And the bunker in his compound lies so deep that the lift is said to take more than five minutes to descend to it. Opportunities would have been rare, but his enemies only needed one.

Israel and the US were forced to rush their plans when they saw the chance to decapitate the Iranian regime.

In retrospect, it seems naive for the regime’s top figures to concentrate in just a couple of locations, particularly when the US had amassed the largest military force in the Middle East since the Iraq War.

They weren’t expecting an attack at about 8.10am local time. One senior defence official described it as a “massive, wildly bold daytime attack” that “hit the senior leaders right out of the gate”.

The regime was caught off-guard on a “Saturday morning during Ramadan and on Shabbat in the daytime”, the official told Fox News.

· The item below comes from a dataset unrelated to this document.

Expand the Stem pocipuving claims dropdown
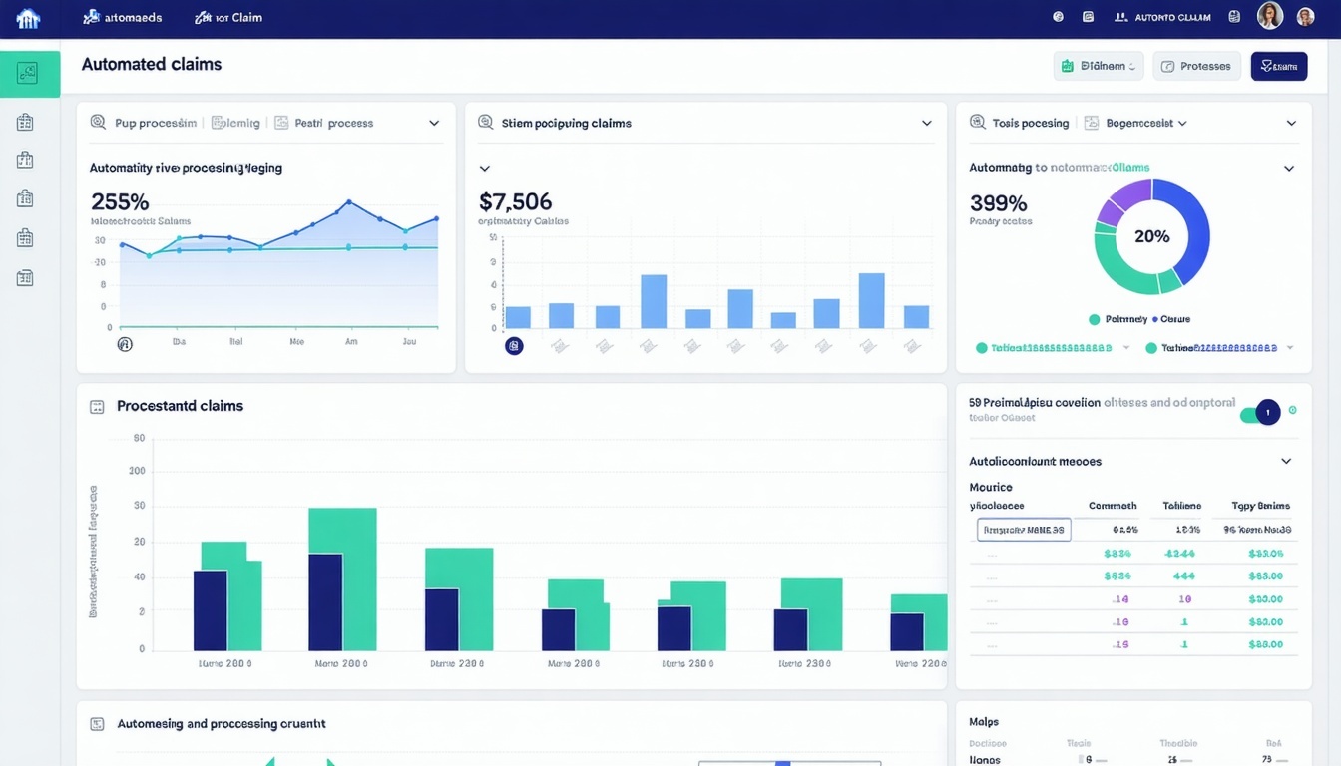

Shabbat is the Jewish day of rest, which made action from the Israeli side unlikely. And observant Muslims have been fasting from dawn to sunset for more than a week during Ramadan.

As a result, the official continued, there was a “deliberate decision to accelerate the timeline” of the strike.

A senior figure in the Trump Administration has also claimed the President’s hand was forced because Iran was preparing a pre-emptive attack. At least one intelligence source has denied that claim, however.

The CIA had been tracking the Ayatollah for months, learning his locations and patterns, people familiar with the operation told the New York Times.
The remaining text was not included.